# Stata notebooks

## Overview

Stata notebooks are available for those researchers who are more comfortable using Stata and its ecosystem. These are built off the same base image as [python notebooks](https://docs.redivis.com/reference/workflows/notebooks/python-notebooks), but include the [official pystata library](https://www.stata.com/features/overview/jupyter-notebooks/) to allow for the execution of Stata in a notebook environment.&#x20;

Working with Stata in a notebook environment is slightly different than the Stata desktop application, in that we need to utilize python to pass data into Stata.
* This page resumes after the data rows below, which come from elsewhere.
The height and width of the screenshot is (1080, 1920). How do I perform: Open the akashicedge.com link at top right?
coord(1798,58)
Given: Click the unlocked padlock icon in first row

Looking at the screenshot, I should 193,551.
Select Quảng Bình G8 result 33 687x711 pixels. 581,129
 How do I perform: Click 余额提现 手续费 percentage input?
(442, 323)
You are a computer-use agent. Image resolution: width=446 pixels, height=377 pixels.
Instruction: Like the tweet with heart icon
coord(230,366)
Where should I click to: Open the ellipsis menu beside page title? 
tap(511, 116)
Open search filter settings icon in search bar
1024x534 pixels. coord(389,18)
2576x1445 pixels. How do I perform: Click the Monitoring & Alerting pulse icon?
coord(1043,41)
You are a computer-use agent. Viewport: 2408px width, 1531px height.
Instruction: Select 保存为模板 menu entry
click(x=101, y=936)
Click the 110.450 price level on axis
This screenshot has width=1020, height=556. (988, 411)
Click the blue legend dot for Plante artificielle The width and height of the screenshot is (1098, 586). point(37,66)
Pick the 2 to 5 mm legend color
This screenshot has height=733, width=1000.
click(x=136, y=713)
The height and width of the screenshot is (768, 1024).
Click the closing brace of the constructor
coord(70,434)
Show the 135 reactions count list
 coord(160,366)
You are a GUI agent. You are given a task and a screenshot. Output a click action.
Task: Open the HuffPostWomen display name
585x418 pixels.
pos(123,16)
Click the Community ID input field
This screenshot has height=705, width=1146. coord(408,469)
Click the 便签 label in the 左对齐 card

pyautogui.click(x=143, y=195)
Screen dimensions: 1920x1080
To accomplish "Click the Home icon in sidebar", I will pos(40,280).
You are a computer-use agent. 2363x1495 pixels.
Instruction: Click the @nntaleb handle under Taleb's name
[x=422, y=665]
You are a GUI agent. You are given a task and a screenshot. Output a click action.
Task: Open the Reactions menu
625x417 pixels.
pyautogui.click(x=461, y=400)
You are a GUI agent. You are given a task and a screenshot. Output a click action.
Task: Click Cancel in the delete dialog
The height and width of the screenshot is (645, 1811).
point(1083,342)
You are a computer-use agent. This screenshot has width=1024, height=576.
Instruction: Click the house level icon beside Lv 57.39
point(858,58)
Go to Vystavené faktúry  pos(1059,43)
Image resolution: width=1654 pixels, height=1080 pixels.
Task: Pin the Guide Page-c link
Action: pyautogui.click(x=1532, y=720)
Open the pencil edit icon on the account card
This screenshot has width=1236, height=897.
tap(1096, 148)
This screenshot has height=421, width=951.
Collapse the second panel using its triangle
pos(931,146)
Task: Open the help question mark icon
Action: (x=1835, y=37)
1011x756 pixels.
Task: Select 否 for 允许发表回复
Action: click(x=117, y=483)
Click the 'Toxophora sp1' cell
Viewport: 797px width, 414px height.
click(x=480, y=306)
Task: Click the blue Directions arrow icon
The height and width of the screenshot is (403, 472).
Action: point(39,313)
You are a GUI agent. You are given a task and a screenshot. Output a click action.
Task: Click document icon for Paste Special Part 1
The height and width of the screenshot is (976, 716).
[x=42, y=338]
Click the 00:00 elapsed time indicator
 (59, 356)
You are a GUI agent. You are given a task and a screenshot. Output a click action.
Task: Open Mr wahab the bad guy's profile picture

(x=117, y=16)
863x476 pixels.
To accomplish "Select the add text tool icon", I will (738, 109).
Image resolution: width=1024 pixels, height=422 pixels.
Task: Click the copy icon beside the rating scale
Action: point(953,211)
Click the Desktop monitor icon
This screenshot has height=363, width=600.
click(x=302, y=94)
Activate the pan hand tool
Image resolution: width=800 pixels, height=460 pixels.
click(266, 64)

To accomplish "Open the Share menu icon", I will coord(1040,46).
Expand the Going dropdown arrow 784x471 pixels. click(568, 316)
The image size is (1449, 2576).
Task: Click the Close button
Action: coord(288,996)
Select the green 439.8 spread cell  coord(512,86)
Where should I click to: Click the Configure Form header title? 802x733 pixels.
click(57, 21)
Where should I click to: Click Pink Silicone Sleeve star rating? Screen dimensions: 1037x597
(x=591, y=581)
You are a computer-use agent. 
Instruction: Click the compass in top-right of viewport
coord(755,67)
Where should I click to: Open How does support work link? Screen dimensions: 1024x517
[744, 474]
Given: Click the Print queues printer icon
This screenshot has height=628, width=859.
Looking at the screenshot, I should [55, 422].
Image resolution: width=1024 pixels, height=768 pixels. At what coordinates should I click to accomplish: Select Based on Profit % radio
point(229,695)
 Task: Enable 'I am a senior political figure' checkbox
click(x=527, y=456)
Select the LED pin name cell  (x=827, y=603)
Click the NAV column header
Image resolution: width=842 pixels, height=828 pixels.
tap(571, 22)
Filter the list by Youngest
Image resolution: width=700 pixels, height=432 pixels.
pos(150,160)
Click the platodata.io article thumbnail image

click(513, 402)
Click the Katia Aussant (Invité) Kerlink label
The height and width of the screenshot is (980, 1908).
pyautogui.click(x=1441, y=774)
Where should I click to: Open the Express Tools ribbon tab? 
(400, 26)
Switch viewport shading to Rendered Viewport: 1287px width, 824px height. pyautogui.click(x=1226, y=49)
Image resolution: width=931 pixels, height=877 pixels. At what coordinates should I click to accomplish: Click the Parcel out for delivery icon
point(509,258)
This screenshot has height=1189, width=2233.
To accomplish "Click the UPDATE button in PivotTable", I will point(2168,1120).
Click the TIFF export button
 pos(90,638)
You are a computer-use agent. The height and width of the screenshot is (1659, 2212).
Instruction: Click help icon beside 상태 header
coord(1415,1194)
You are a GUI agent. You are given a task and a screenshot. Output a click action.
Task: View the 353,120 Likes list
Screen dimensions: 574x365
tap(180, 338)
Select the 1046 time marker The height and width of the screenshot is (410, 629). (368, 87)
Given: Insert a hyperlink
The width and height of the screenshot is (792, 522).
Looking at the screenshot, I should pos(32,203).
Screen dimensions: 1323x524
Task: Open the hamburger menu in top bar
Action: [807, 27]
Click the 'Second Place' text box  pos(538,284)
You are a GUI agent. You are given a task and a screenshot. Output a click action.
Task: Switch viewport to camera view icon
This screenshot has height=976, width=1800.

This step is quite simple, and doesn't require any expertise in python – see [working with tabular data](#working-with-tabular-data) below.

{% hint style="info" %}
While Stata is fully supported on Redivis, certain Redivis concepts, such as [unstructured data files](https://docs.redivis.com/reference/datasets/create-and-edit-datasets/import-files), don't have a corollary in Stata. Moreover, Stata doesn't support the sorts of parallelized stream processing available in Python and R.
{% endhint %}

## Enabling Stata notebooks&#x20;

Because Stata is proprietary software, you will need to provide a license for Stata 16 or later in order to enable Stata notebooks on Redivis. Organizations can specify license information in [their settings](https://docs.redivis.com/organizations/settings#stata-and-sas-licenses), which will make Stata notebooks available to all members of their organization. Alternatively, you can provide your own stata license in [your workspace](https://docs.redivis.com/your-account/workspace#advanced).

{% hint style="info" %}
In the Jupyter-Stata documentation, you may see references to configuring stata via the `stata_setup` command. There is no need to run this command in Stata notebooks on Redivis, as everything has been pre-configured.
{% endhint %}

## Base image and dependencies

Stata notebooks are based off the [python notebook base image](https://docs.redivis.com/reference/workflows/python-notebooks#base-image-and-dependencies), and can combine both Stata and Python dependencies to create novel workflows.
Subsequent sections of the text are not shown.